Our hearts and prayers go out to the victims of the murderous attack in Orlando. We grieve for them and with their families. We are both sorrowful and appalled at the hatred behind this act of terrorism and we condemn this and all actions committed to cause pain and suffering. May the prayer of St. Francis be our guide. 
In response to hatred, may we sow love. In return for injury, may we bring healing. In place of fear, may we bring comfort and solace. Today as always, we try to follow in Jesus' footsteps in comforting the victims while in some way calling upon divine intervention, to love our enemies and pray for our persecutors.
  With each passing day we see more strongly the need for both a personal and communal practice of Mercy.  In this Extraordinary Year of Mercy, declared by Pope Francis, daily events remind each of us of the mercies experienced in our own lives and the need to extend mercy.   What is mercy?  Many people can give numerous definitions of what mercy is, but perhaps the best and simplest way to speak of this great virtue is in three words – any undeserved gift.

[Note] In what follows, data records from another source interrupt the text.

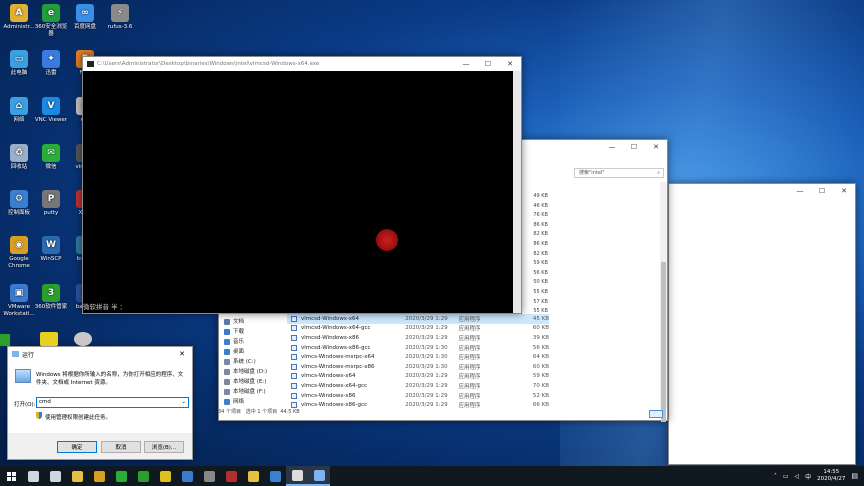 Image resolution: width=864 pixels, height=486 pixels. Describe the element at coordinates (470, 368) in the screenshot. I see `file-type: 应用程序` at that location.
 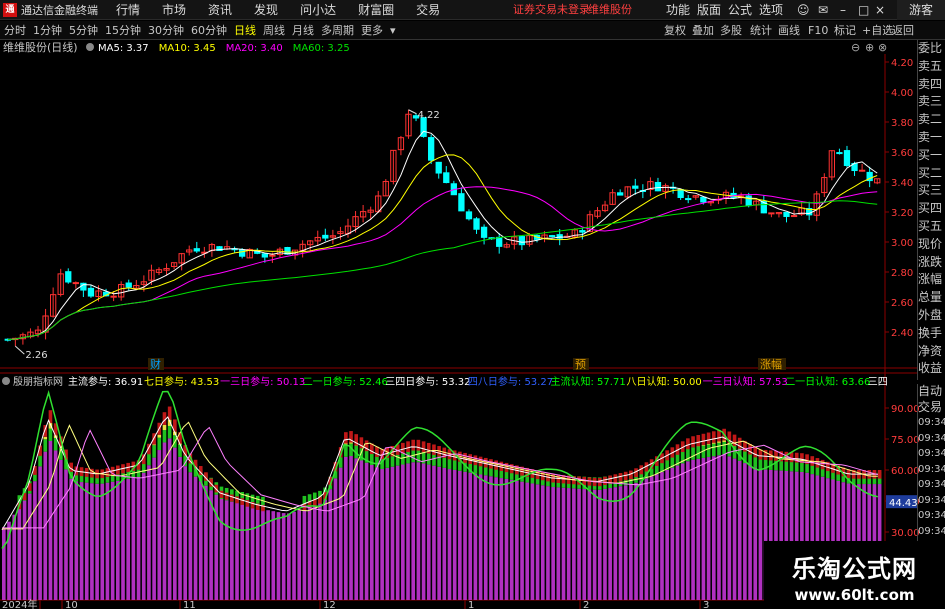 I want to click on period-tab-more: 更多, so click(x=372, y=30).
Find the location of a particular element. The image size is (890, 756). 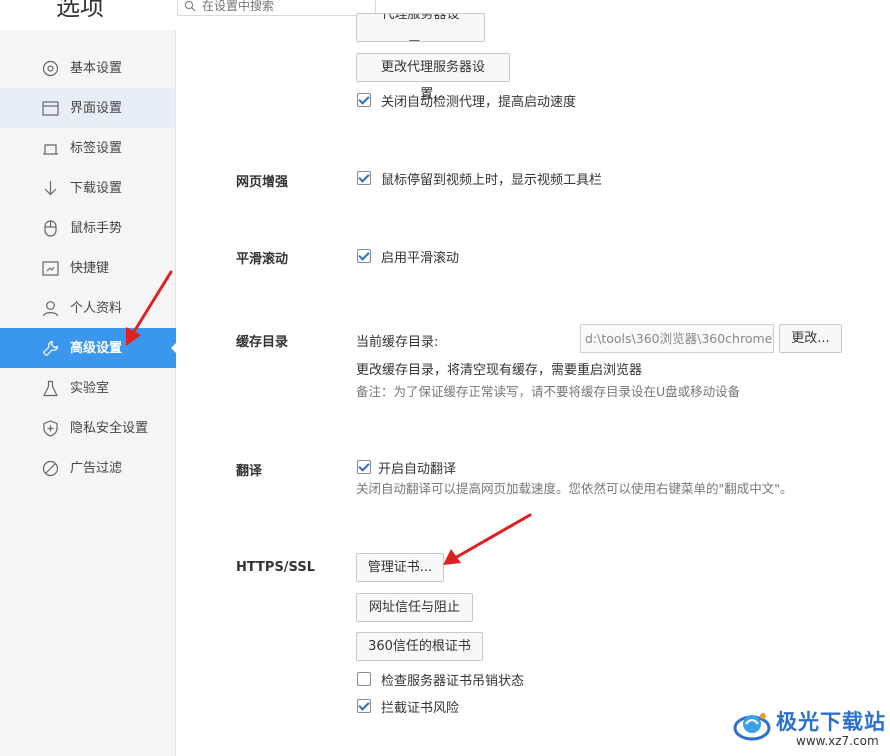

settings-search is located at coordinates (276, 8).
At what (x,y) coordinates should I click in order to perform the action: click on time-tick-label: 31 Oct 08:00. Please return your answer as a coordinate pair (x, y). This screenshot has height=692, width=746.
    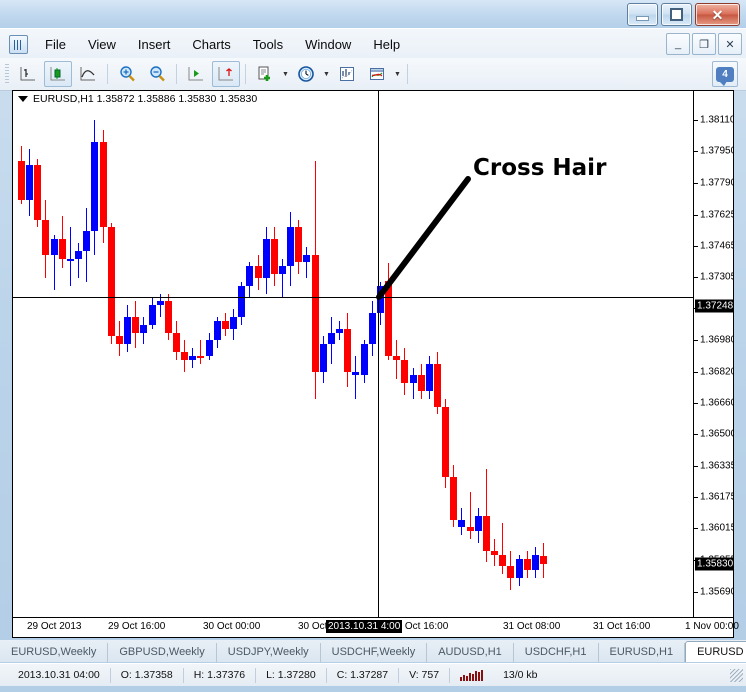
    Looking at the image, I should click on (532, 626).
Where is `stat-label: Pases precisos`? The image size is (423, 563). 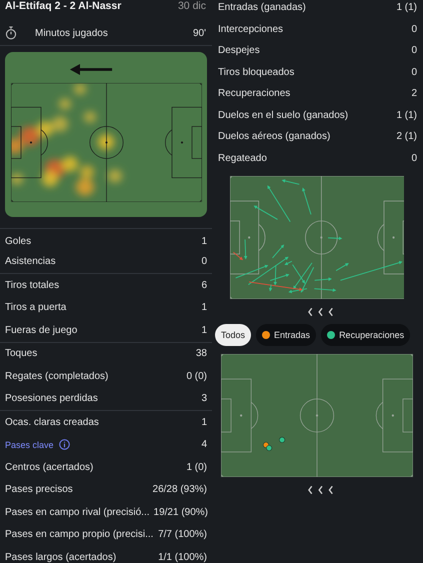
stat-label: Pases precisos is located at coordinates (39, 490).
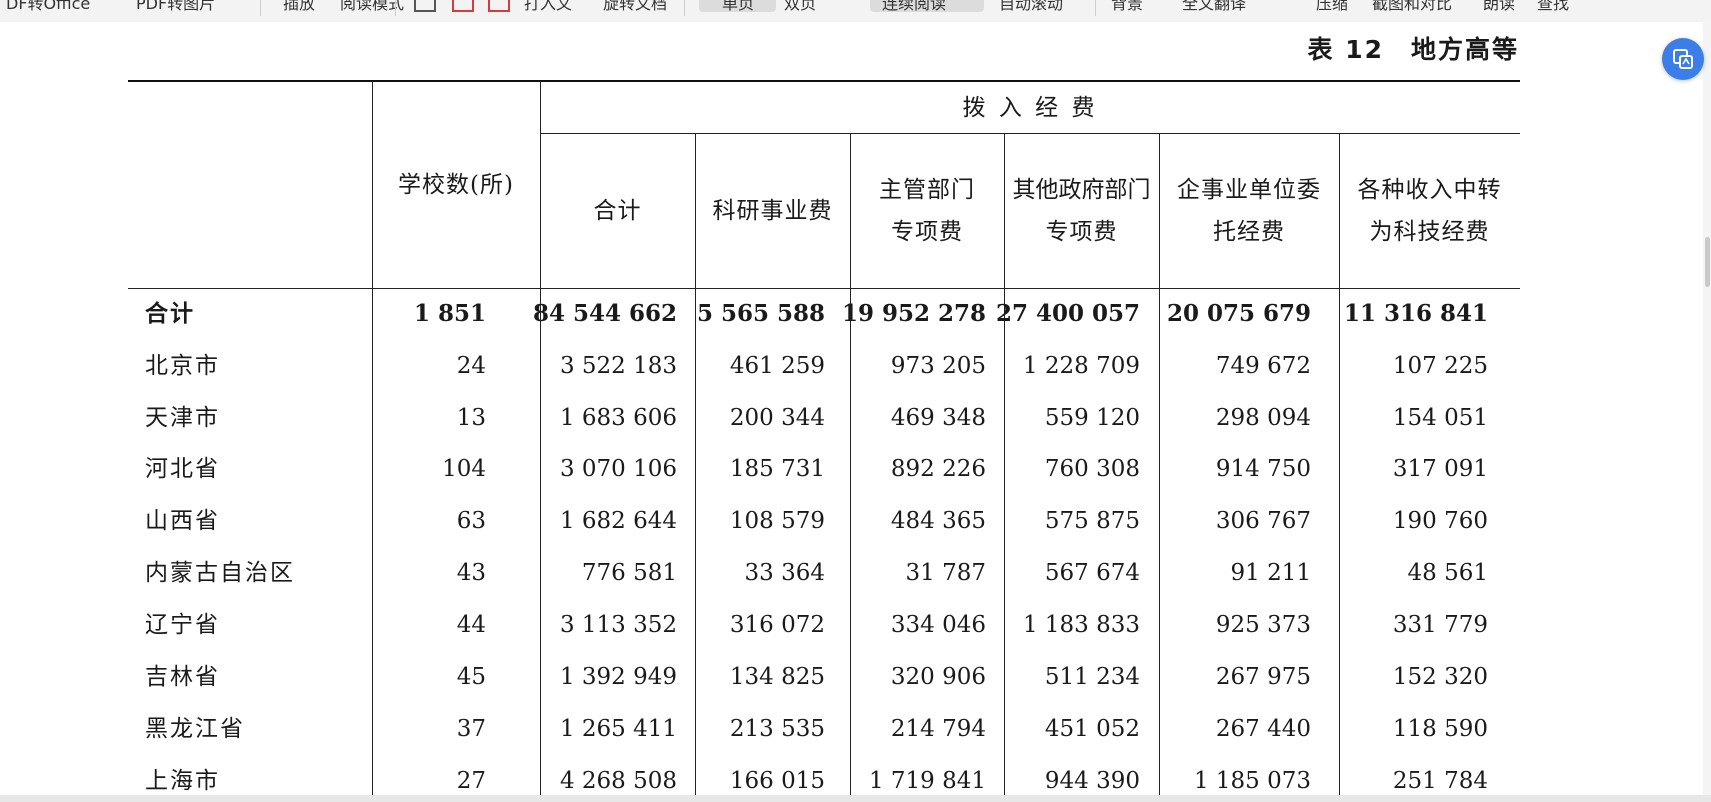 This screenshot has height=802, width=1711. What do you see at coordinates (1082, 232) in the screenshot?
I see `header-other-gov-line2: 专项费` at bounding box center [1082, 232].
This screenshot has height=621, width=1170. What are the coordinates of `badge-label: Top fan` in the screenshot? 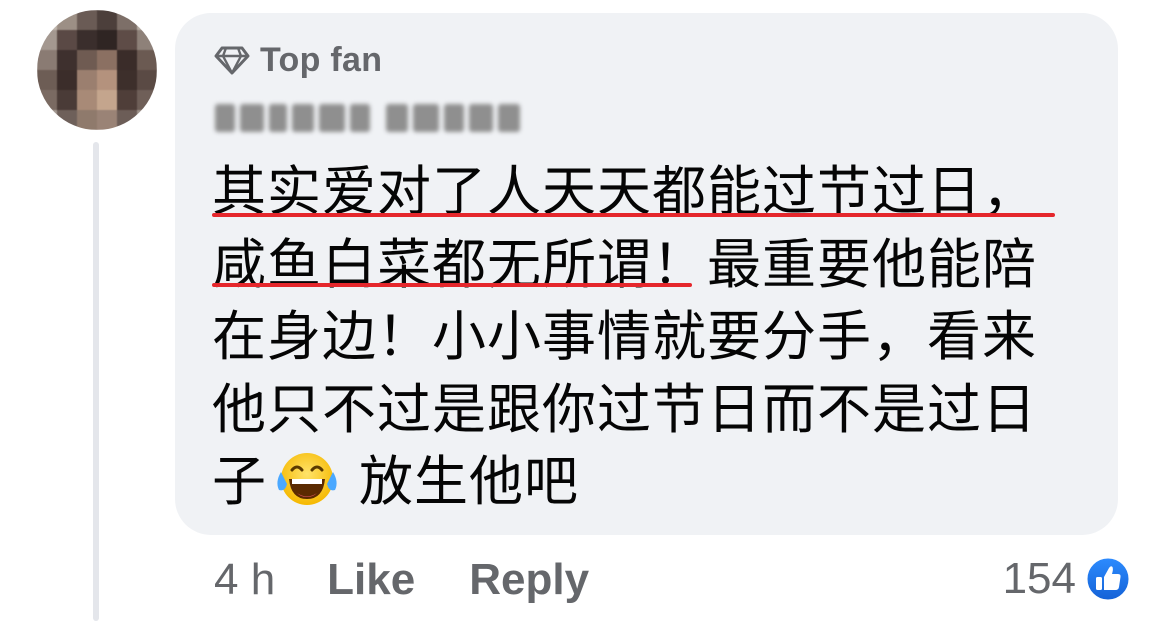 It's located at (322, 60).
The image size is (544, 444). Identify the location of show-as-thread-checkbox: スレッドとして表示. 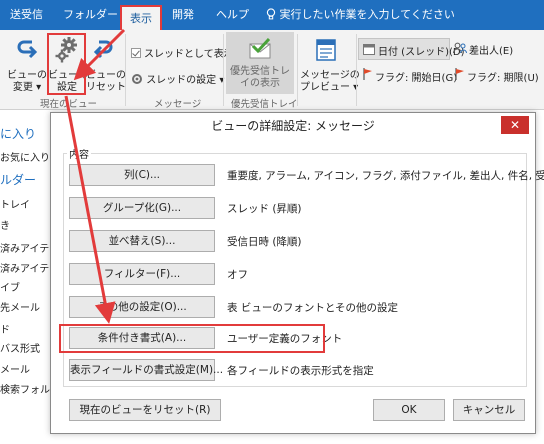
(182, 52).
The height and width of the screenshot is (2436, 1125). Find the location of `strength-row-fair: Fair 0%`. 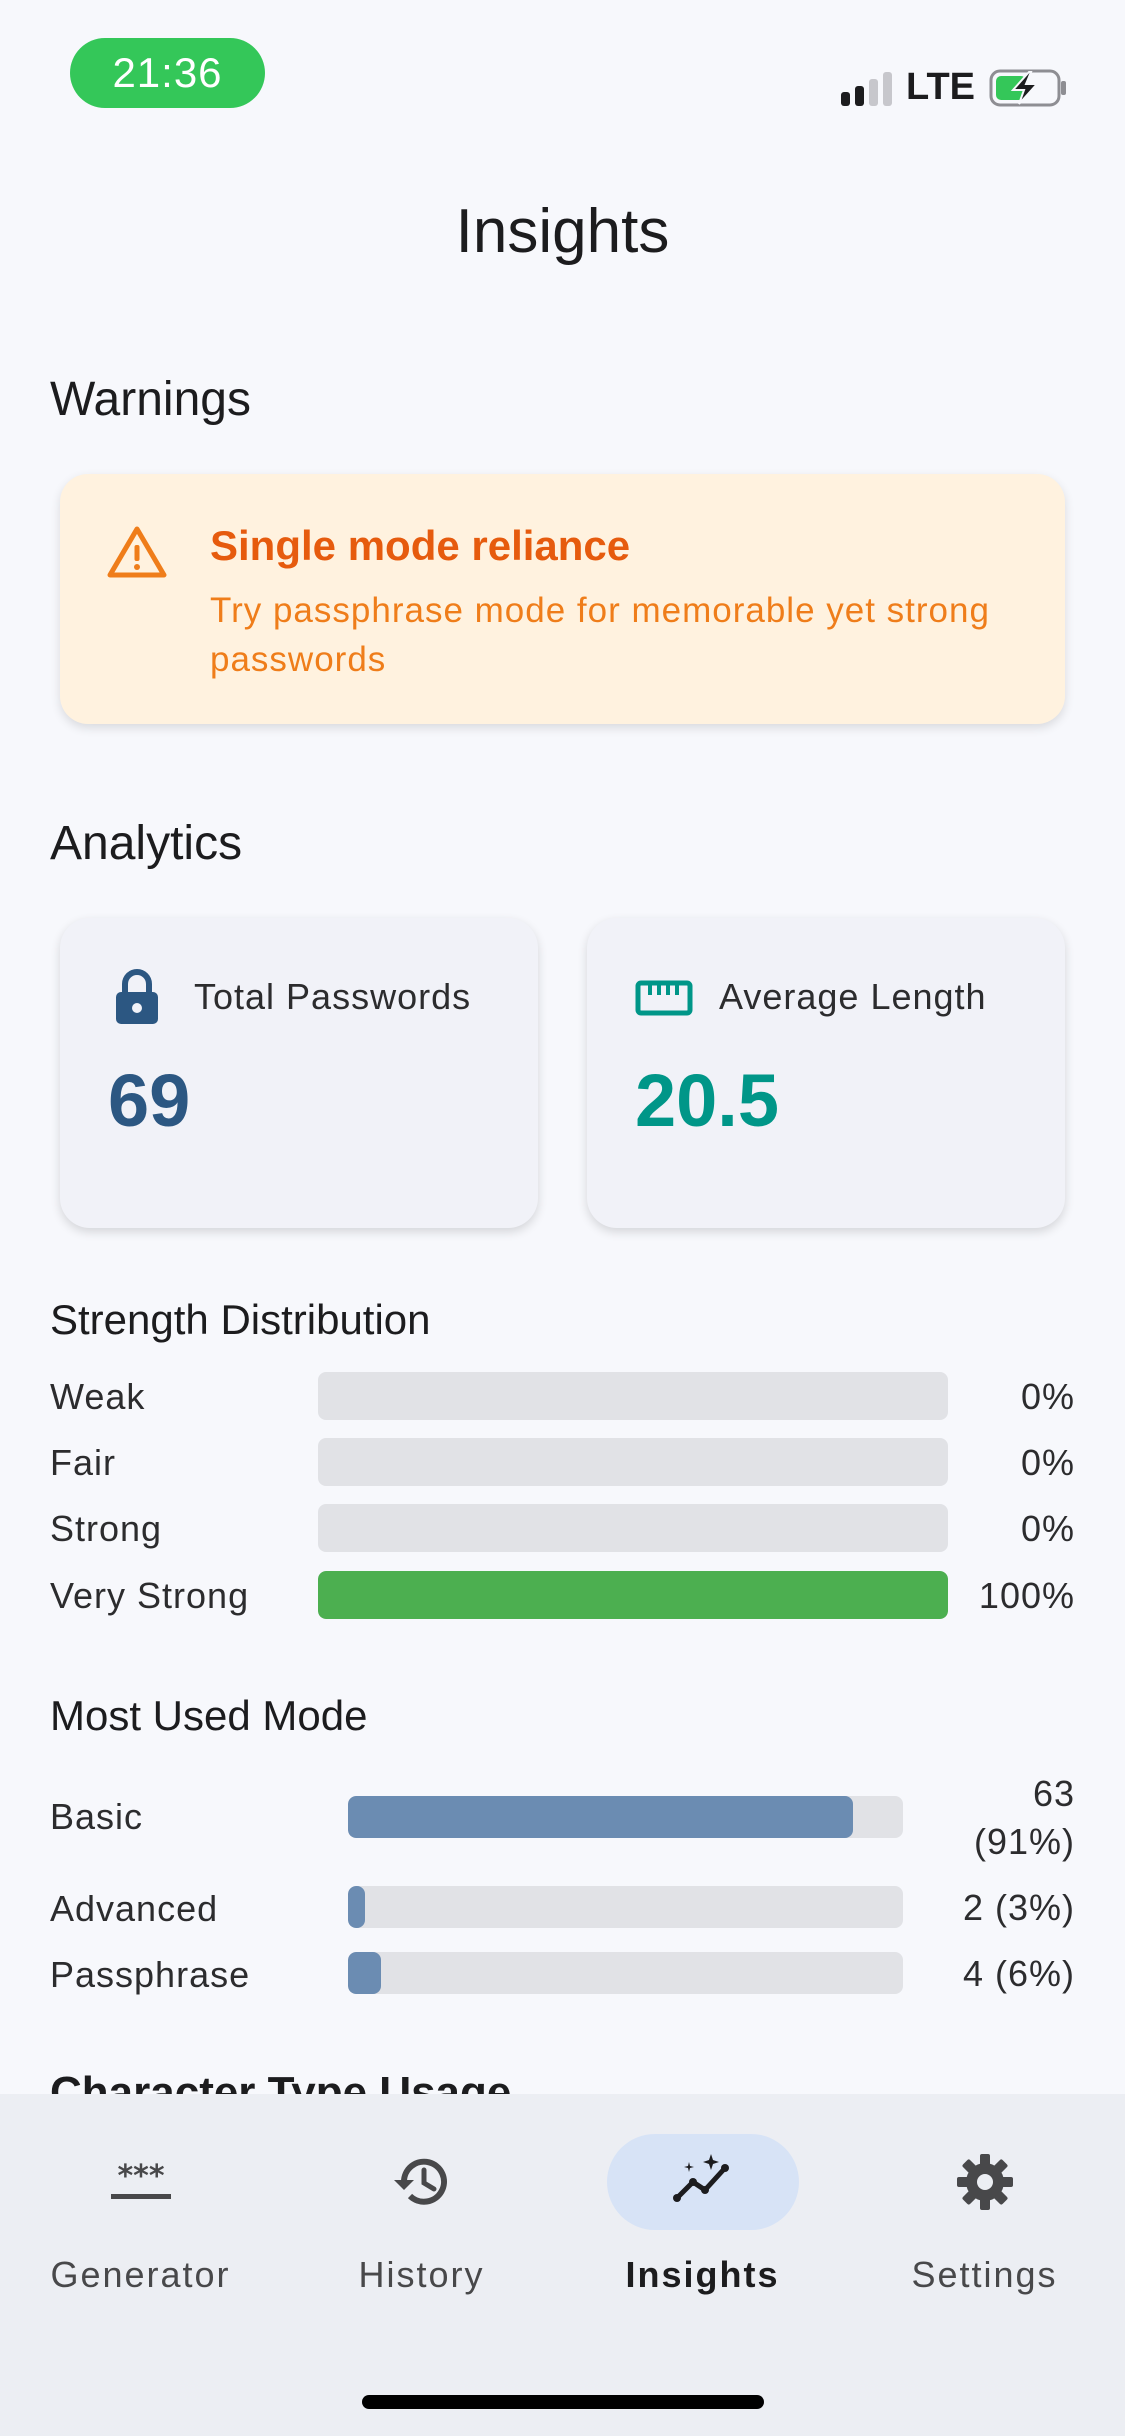

strength-row-fair: Fair 0% is located at coordinates (562, 1463).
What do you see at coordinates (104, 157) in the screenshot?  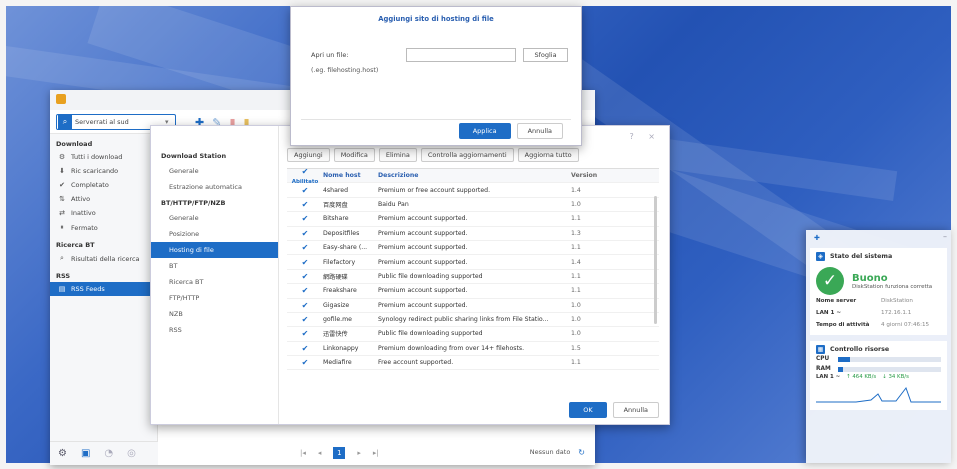 I see `sidebar-item-all: ⚙ Tutti i download` at bounding box center [104, 157].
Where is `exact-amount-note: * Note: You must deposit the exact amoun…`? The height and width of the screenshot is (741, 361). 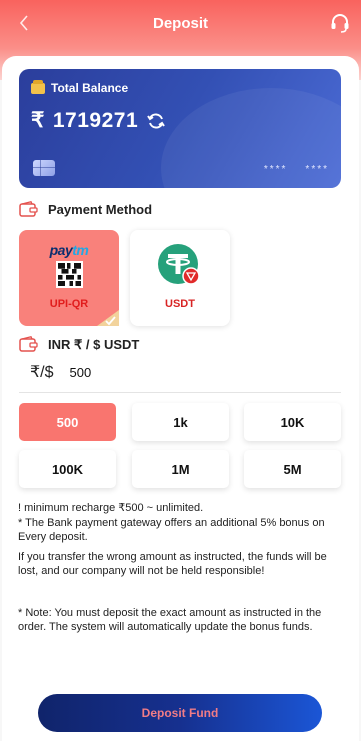
exact-amount-note: * Note: You must deposit the exact amoun… is located at coordinates (170, 620).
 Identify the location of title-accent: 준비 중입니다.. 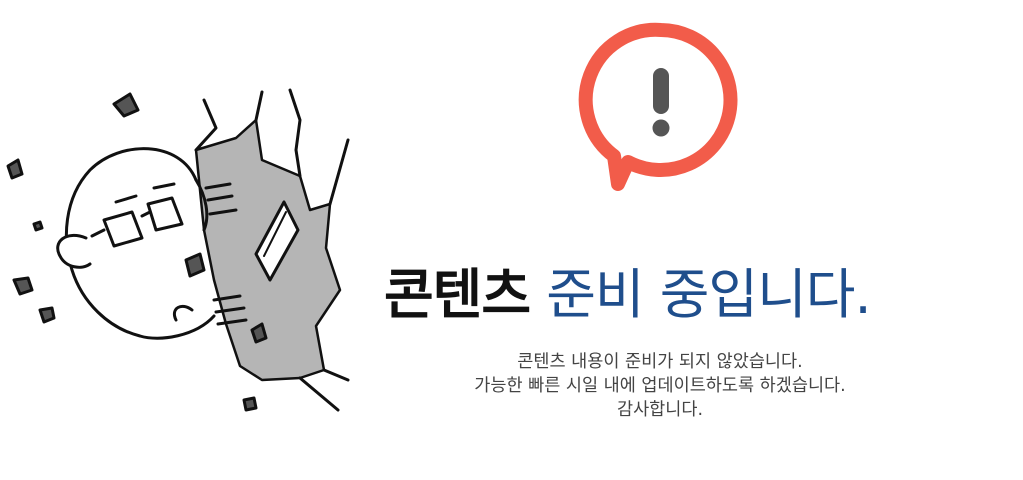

The gift of Mercy can be a dramatic gift such as sparing the life of someone whose actions deserve death.  The gift of Mercy can be the forgiving of a loan or debt that would be difficult or even impossible to repay.  Being merciful may be the keeping of a person’s secret that would harm them, and them alone, if revealed.  In the gospels, the mercy of God is in the forgiveness of sins.  In the gospels, Jesus shows another side of divine mercy by healing or curing various illnesses and maladies that could not be improved by the medical ability of his time.

In our day to day routines, we may feel that it is difficult to see mercy in our world.  We may feel that it is even more difficult to extend mercy knowing how people take undue advantage of goodness.  This is where the practical definition of Mercy takes shape as one of the fruits of Charity.  It is a practice of loving mercy for the person who has two coats to give a person who is suffering from the cold.

Yet the practice of Mercy does not have to be the lived in the intensity of St. Martin of Tours, who cut the cloak he was wearing in half to give to a beggar who was shivering by the city gates.  We can practice the virtue of Mercy through any charitable action when we come to the aid of a person in spiritual or bodily need.  Indeed, simply by consciously and actively living the words of the Our Father …forgive us our trespasses as we forgive those who trespass against us… is a beautiful way to enter into this Jubilee Year of Mercy by both the action of the bestowal of mercy and the need of receiving God’s mercy each day.